Sesame Chicken And Noodles
- 8 ounces thin spaghetti
- 2 tablespoons sesame oil, divided
- 1 tablespoon cornstarch
- 1 cup chicken broth
- 1/4 cup soy sauce
- 1 tablespoon rice vinegar
- 1-1/2 pounds boneless skinless chicken breasts, cut into 1/2-inch cubes
- 1 package (8 ounces) sliced baby portobello mushrooms
- 1 medium sweet red pepper, chopped
- 1 teaspoon minced garlic
- 1 package (9 ounces) fresh baby spinach
- 1/2 cup chopped green onions
- 3 tablespoons sherry
- 2 teaspoons minced fresh gingerroot
- 1 tablespoon sesame seeds, toasted
- Cook spaghetti according to package directions; drain. Toss with 1 tablespoon sesame oil; set aside. In a small bowl, combine the cornstarch, broth, soy sauce and vinegar until smooth; set aside.

*SUPPLIED ENTRIES:*
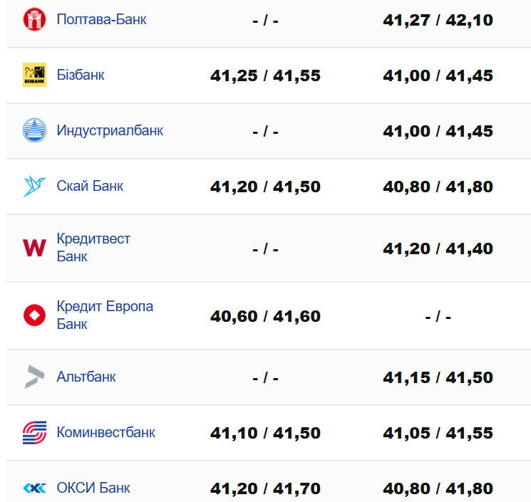Click the Скай Банк bird logo
This screenshot has height=502, width=531.
coord(34,186)
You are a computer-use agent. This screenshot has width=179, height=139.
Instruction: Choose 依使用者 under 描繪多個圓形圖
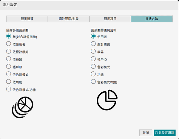(9, 44)
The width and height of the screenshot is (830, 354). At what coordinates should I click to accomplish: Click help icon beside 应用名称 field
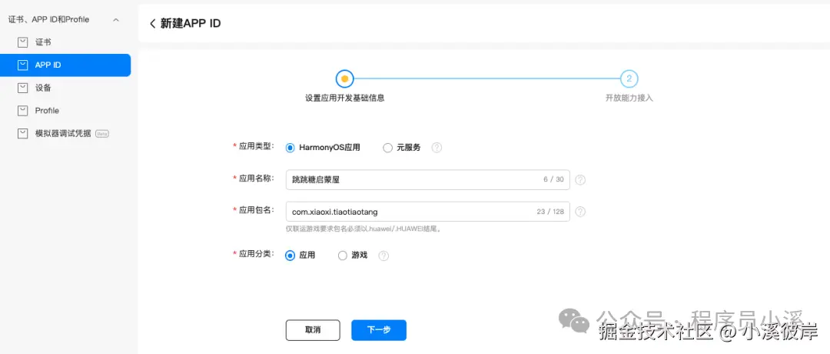coord(580,179)
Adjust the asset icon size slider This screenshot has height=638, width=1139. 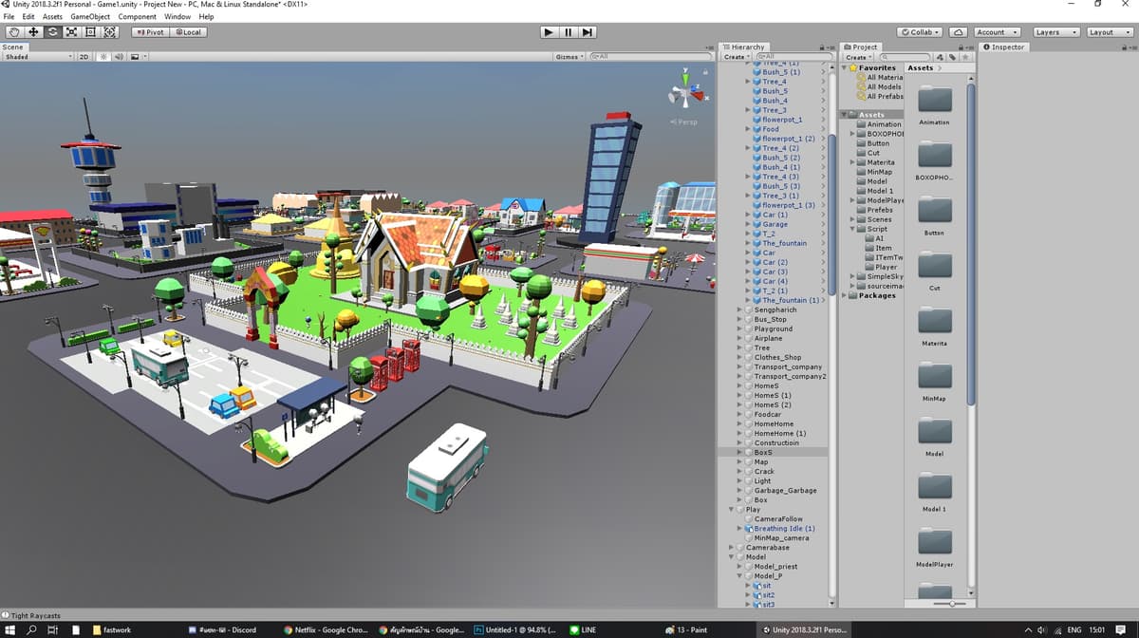(950, 604)
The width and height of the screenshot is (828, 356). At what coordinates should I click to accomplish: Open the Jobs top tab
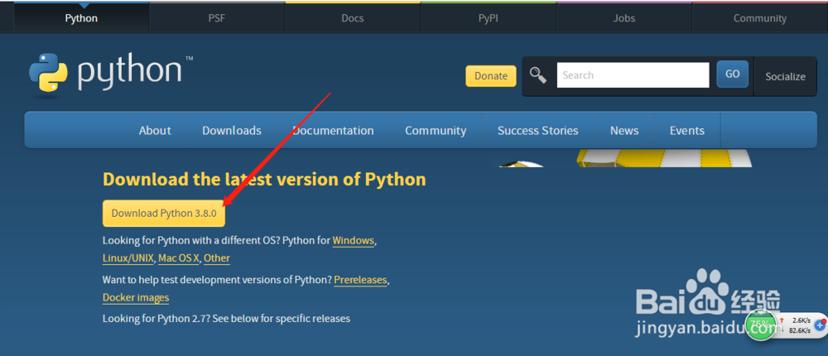click(624, 18)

*EXERCISE REQUIREMENTS:*
1. Using the sesame chicken recipe, list every ingredient whose quantity is given in tablespoons, along with that quantity.
2. Answer these questions from the sesame chicken recipe:
(a) How much thin spaghetti does it call for?
(b) Into what size cubes is the chicken cut?
(c) What is the drained spaghetti tossed with?
3. Summarize the sesame chicken recipe in two sentences.
The items above have no connection to the sesame chicken recipe.

*RESPONSES FOR EACH TASK:*
1.
- Sesame oil: 2 tablespoons, divided
- Cornstarch: 1 tablespoon
- Rice vinegar: 1 tablespoon
- Sherry: 3 tablespoons
- Sesame seeds, toasted: 1 tablespoon

2.
(a) 8 ounces
(b) 1/2-inch cubes
(c) 1 tablespoon of sesame oil

3. The sesame chicken recipe calls for ingredients including thin spaghetti, sesame oil, chicken broth, soy sauce, boneless skinless chicken breasts, baby portobello mushrooms, sweet red pepper, baby spinach, sherry, gingerroot, and toasted sesame seeds. The spaghetti is cooked, drained, tossed with 1 tablespoon of sesame oil, and set aside, while the cornstarch, broth, soy sauce, and vinegar are combined in a small bowl until smooth.